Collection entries
##############################

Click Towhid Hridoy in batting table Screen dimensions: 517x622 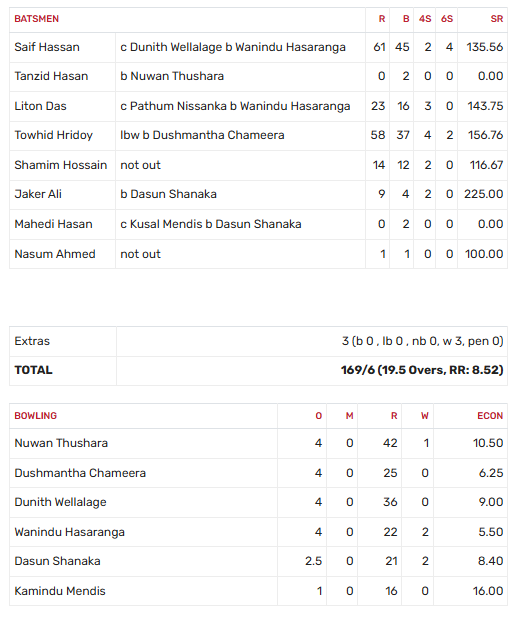point(54,135)
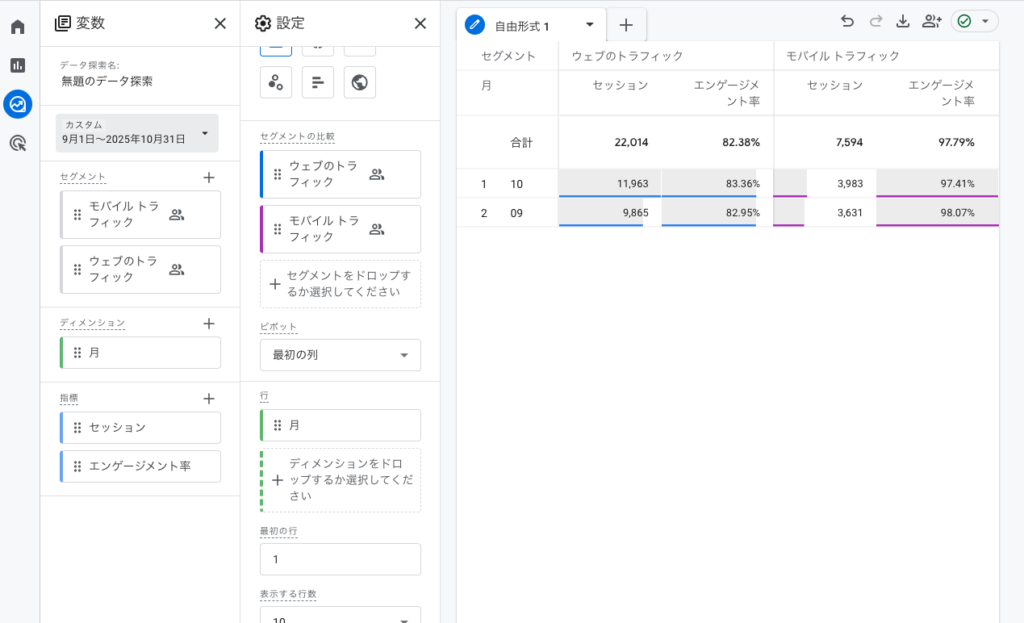
Task: Close the 設定 panel
Action: pyautogui.click(x=420, y=23)
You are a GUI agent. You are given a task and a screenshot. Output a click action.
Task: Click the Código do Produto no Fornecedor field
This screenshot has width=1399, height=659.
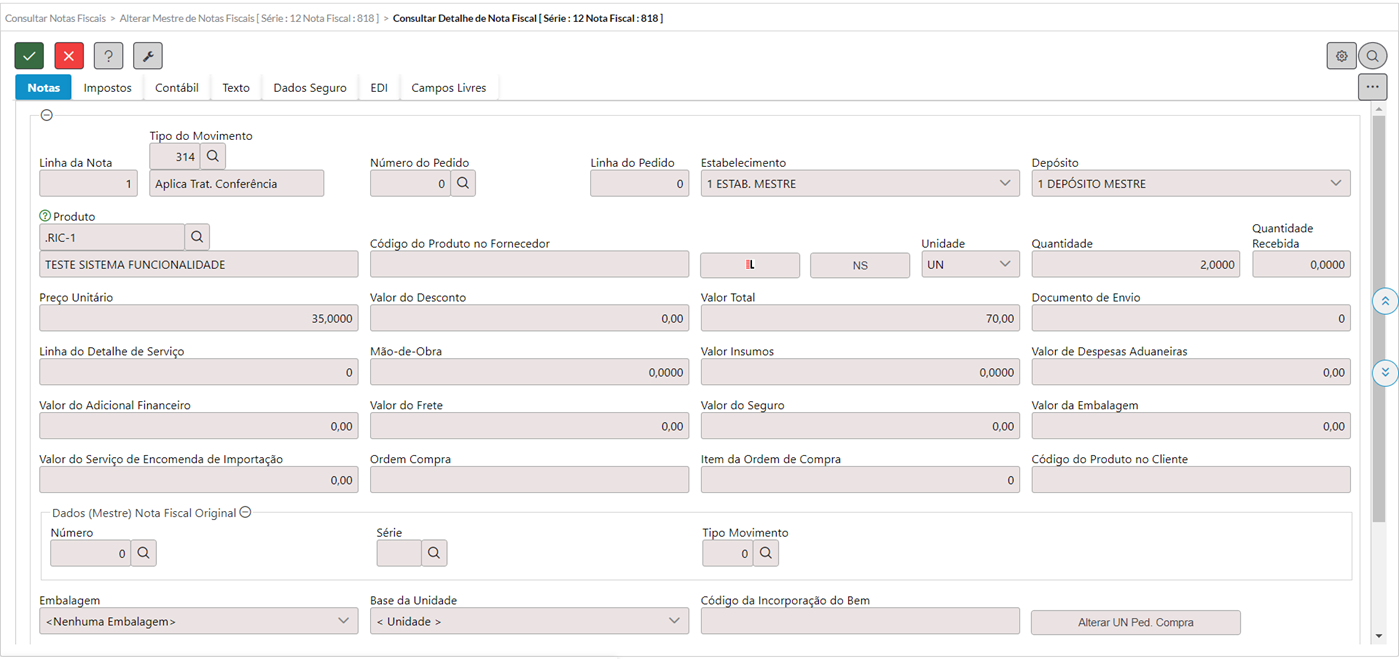coord(529,264)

##############################

→ **What is needed**: For this exercise, set down exactly the lines that run from the line holding "Task: Click the" to the last line of the records above; include both end lines and omit pictures.

→ **Output for this exercise**:
Task: Click the Código do Produto no Fornecedor field
This screenshot has width=1399, height=659.
coord(529,264)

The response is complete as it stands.